── Material for this task ──

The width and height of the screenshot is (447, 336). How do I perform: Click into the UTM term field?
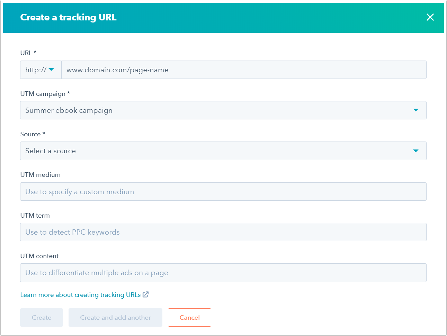pyautogui.click(x=223, y=232)
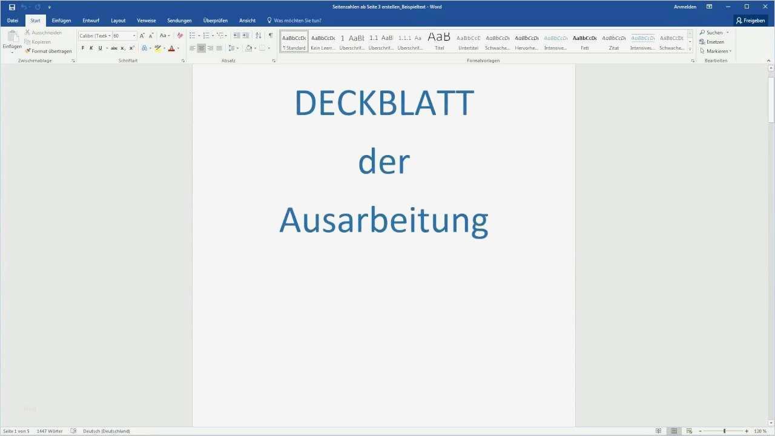
Task: Open the font size dropdown
Action: pyautogui.click(x=134, y=35)
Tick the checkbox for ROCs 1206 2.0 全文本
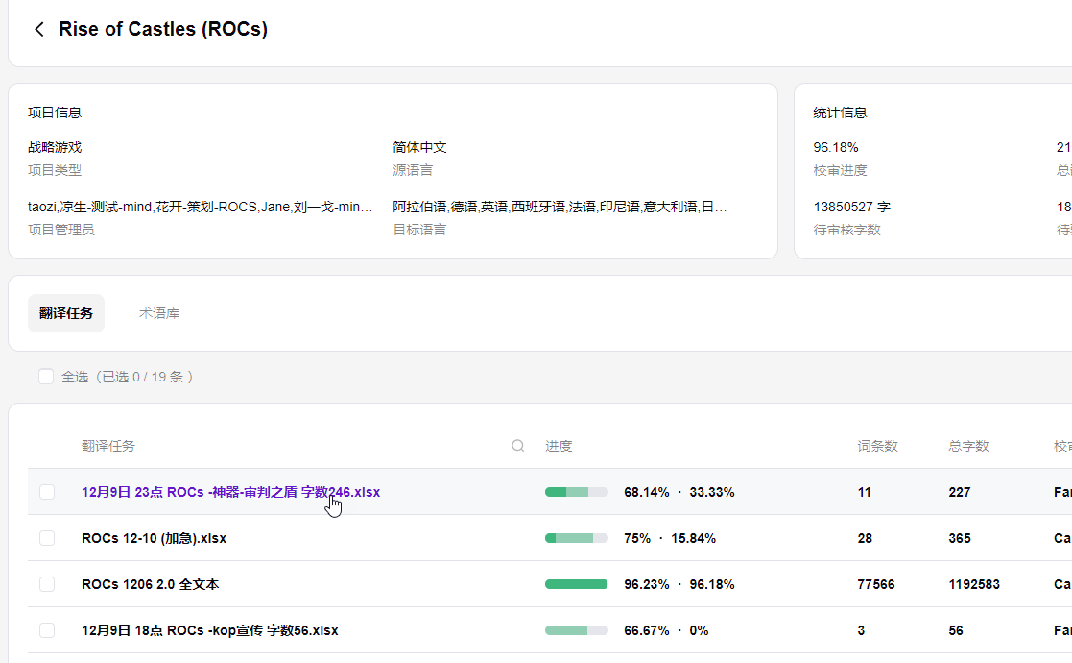 (x=47, y=584)

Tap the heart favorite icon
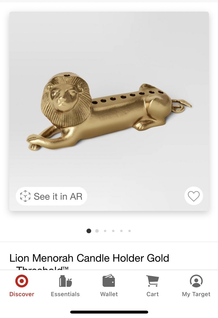click(194, 196)
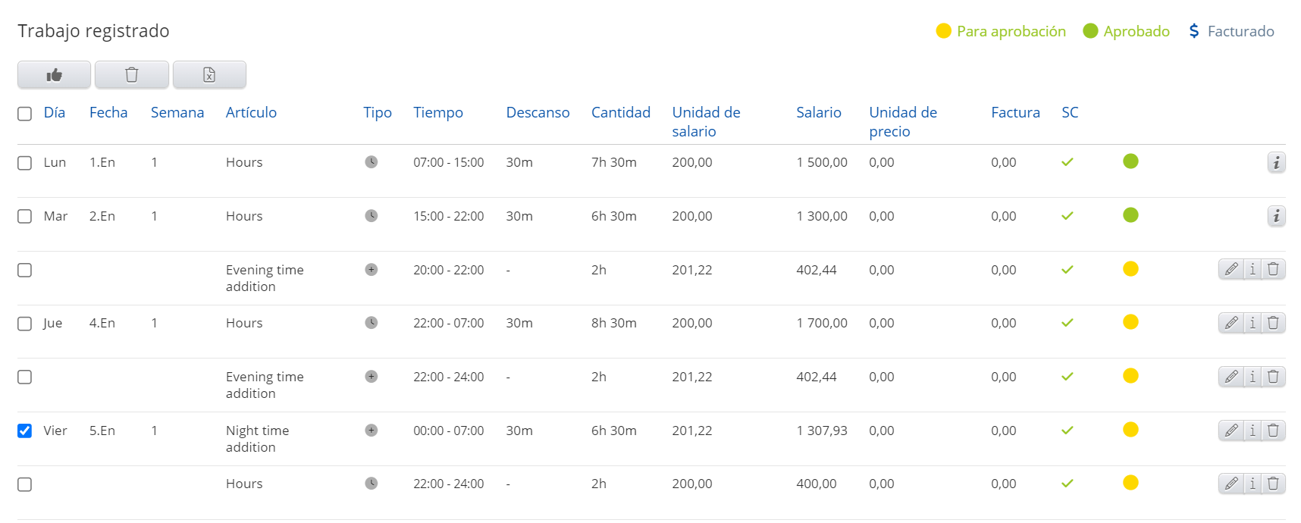The width and height of the screenshot is (1301, 523).
Task: Click the Excel export button
Action: coord(209,75)
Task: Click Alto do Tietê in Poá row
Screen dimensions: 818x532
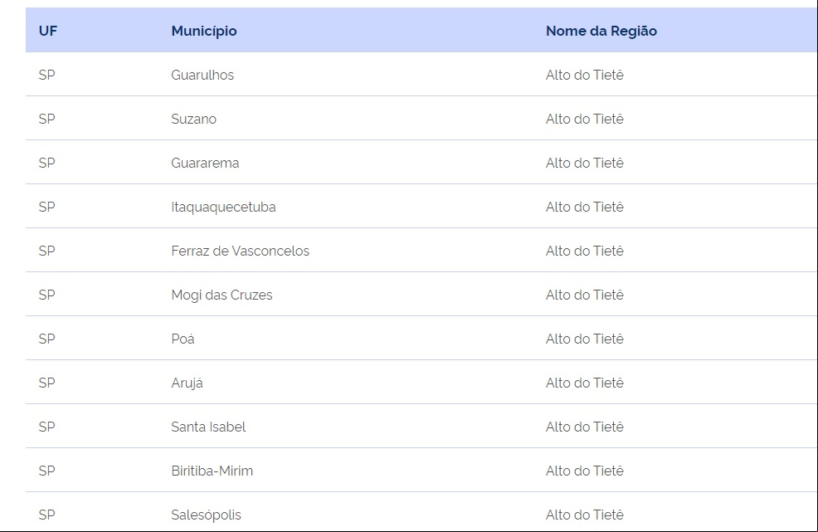Action: coord(584,339)
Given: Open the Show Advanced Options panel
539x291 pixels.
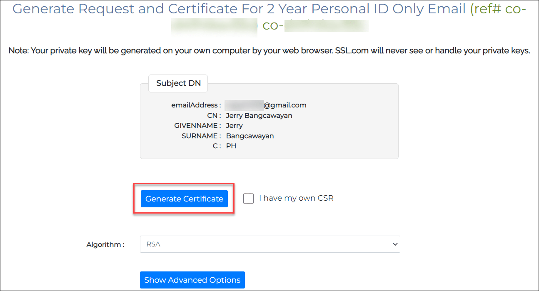Looking at the screenshot, I should [x=192, y=280].
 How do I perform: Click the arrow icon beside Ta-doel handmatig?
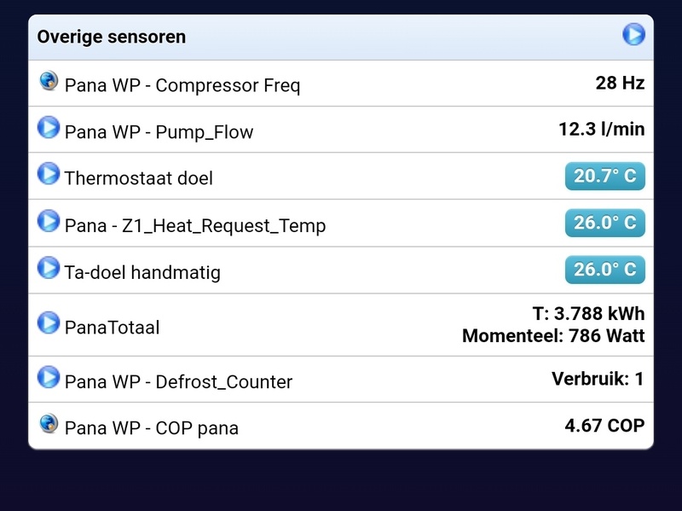tap(49, 268)
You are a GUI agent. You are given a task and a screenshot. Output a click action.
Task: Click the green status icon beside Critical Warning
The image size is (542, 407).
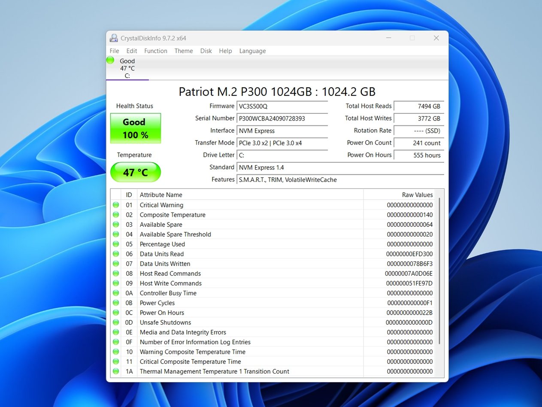[116, 205]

───

Work instructions:
The exact lines from the one containing "Task: Click Alto do Tietê in Poá row" through the end of the data are to be copied, with both ends kept and pictures left out.

Response area:
Task: Click Alto do Tietê in Poá row
Screen dimensions: 818x532
Action: coord(584,339)
Given: Open the Show Advanced Options panel
539x291 pixels.
Looking at the screenshot, I should [x=192, y=280].
 How do I perform: Click the arrow icon beside Ta-doel handmatig?
tap(49, 268)
You are a GUI agent. You are given a task and a screenshot. Output a click action.
Task: Click the green status icon beside Critical Warning
The image size is (542, 407).
[116, 205]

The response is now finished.